BEEBY: Well, I was actually on scene when he got out of the car. He got out under on his own power. He did have a cane, but he didn`t appear to suffer from a stroke or a heart attack or anything like that. Right now, both investigators and family members who were on scene say this just appears to be a really tragic accident.

PINSKY: Joining us is -- thank you, Glen -- joining us is Hattie. As I said, she is 77 years old, herself, and she`s about to get her very first driver`s license. Congratulations, Hattie.


PINSKY: That accident occurred in Idaho where state law says drivers age 50 to an older must renew their license in person every four years. In New York, there`s no such requirement. Do you think there should be more careful monitoring in the elderly by the DMV or by licensing organizations, Hatty?

RETROAGE: I think there should be more careful monitoring of every age, because one of the things you hear, the word elderly, and right away, a whole bunch of expectations show up, and they`re negative. So, it could have been a young person that this happened to.
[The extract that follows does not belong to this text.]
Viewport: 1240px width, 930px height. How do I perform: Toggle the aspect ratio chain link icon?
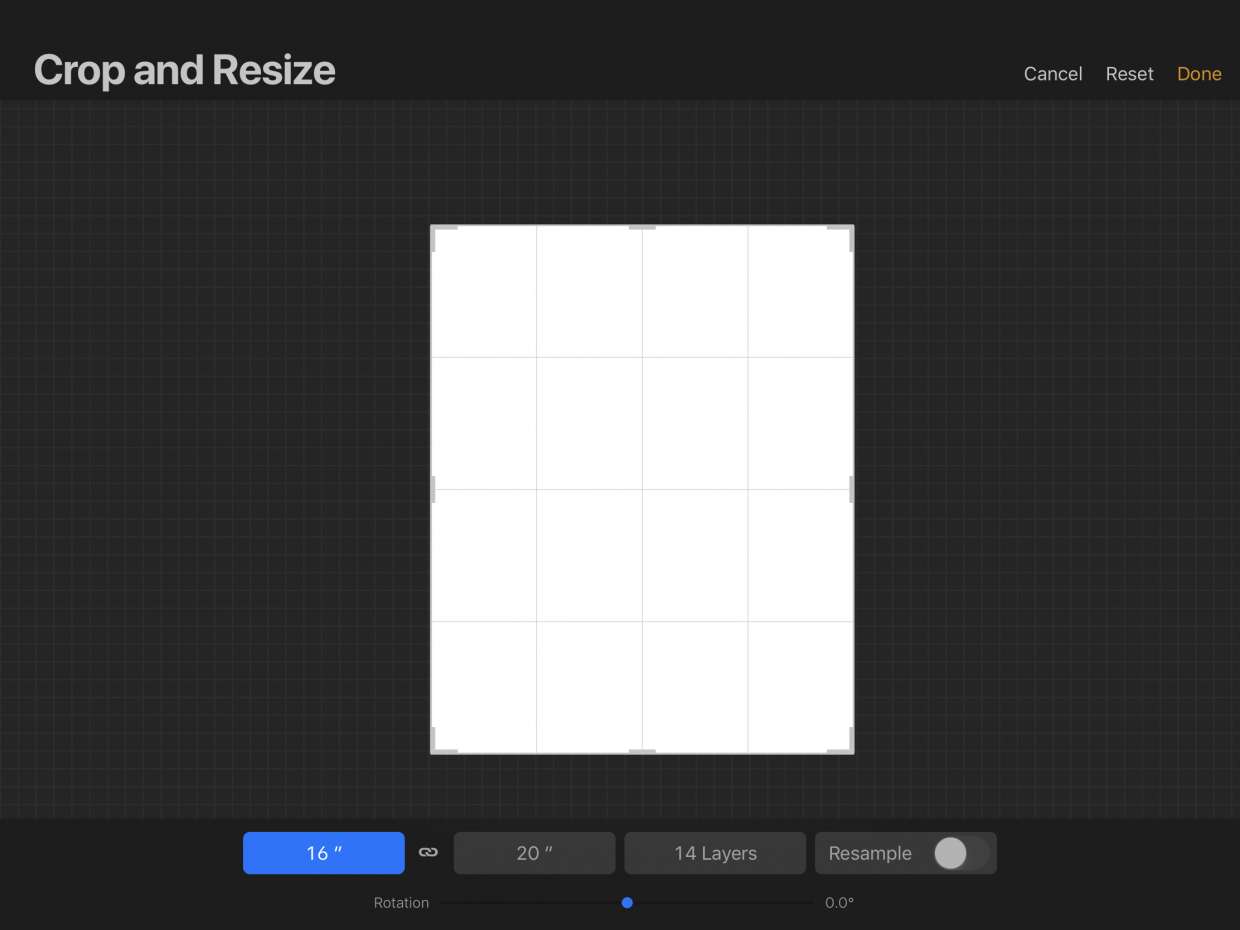(x=428, y=852)
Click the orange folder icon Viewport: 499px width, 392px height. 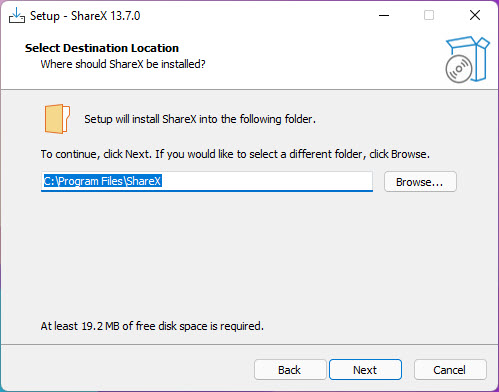pos(57,119)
So that when you`re driving a vehicle, anyone who has to be behind that wheel should have some testing or some sort other than the simplistic ones we have now, because everything is more complicated, and we`ve got to find out what constitutes safety and driving and who`s capable of doing this.

But to charge someone because they`re elderly, if we don`t change the concept of elderly, we`re going to think that the old people are going to be doing everything wrong, killers --

PINSKY: Well, I agree with Hattie, Casey, that as a physician, I`m often called upon to make these assessments. The DMV reserves their final say on all this. And sometimes, I`m very frustrated with their assessments.
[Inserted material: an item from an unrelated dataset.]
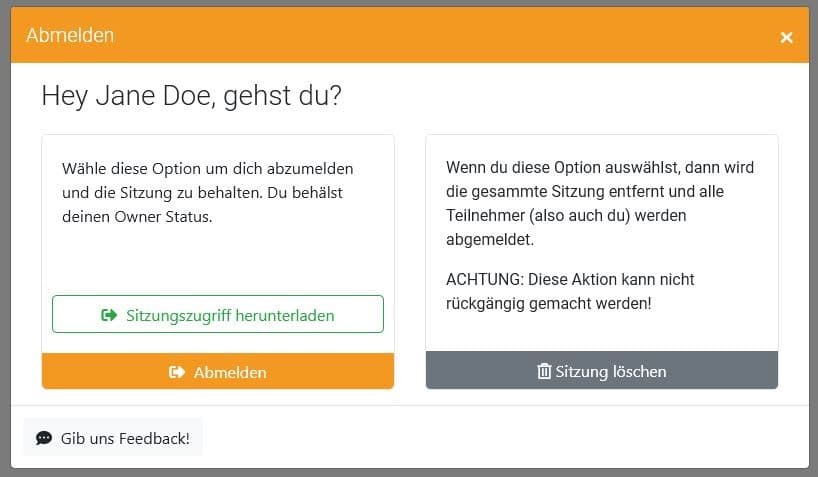Click the sign-out icon on orange Abmelden button

click(177, 372)
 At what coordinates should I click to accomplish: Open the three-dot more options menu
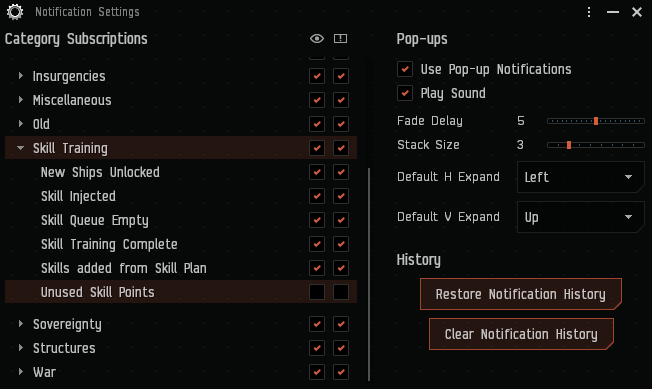coord(589,12)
RETROAGE: I would say so, because you get a small eye test. Who tests reflexes? Who tests performances?

PINSKY: Casey, finish me up. I`m out of time. But Casey, give me ten seconds on that.

JORDAN: Well, just that one of the things that Michigan does that I think is very effective is that people can anonymously turn in their elderly parents so that they can get a notice from the DMV that requires them to come down for testing.
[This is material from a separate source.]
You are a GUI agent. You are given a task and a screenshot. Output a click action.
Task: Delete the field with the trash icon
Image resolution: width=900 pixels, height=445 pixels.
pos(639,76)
PINSKY: We do that in California, too. We do that in California, too, but it`s very complicated. We`re going to keep this conversation going after the break.



PINSKY: Back with my co-host, Samantha Schacher, and the rest of the "Behavior Bureau," Jenny, Casey, Wendy, and Hattie. Wendy, you were nodding and smiling when Hattie was talking. What were you thinking?

WENDY WALSH, PH.D., PSYCHOLOGIST: Well, you know, Hattie, congratulations you`re getting your driver`s license or the first time. But please, I hope you do listen to your physician and your family and anybody else who want to check you out.

Instead of just the DMV, because listen, I passed the DMV test with glowing colors with nothing in my eyes, but Dr. Drew, I use these to read my iPhone, then I`m switching this to drive at night. I wouldn`t dare drive at night without my glasses and I`m only 51 years old. Can you imagine if I were in my 80s?

RETROAGE: But we don`t know what you`ll be in your 80s. This will point - -

WALSH: Could be worse.

RETROAGE: -- well, you don`t actually know that. This isn`t my first driver`s license. I got it many years ago. This is the first time I`ll be actively driving on the island of Anguilla. So, it`s different. But when you hear that people are doing horrific things on the road, what this points to is not that it`s because they`re old, but the tests, you just go in and you get your license renewed. There`s nothing that tests anything at any age.

PINSKY: Hattie, you`ve got a great point. And I think it`s incumbent on all of us to be make sure that we don`t have any liabilities that can make us unsafe drivers. I agree with you.

RETROAGE: Exactly. At every age.

PINSKY: "Last Call" after this.


PINSKY: "Last Call" goes to Samantha Schacher.

SCHACHER: I just learned that the nine-year-old is back in his hometown. So, I`m curious to find out if there will be any more shenanigans tomorrow.

PINSKY: We will keep an eye on it and report on exactly that tomorrow. "HLN After Dark" right now.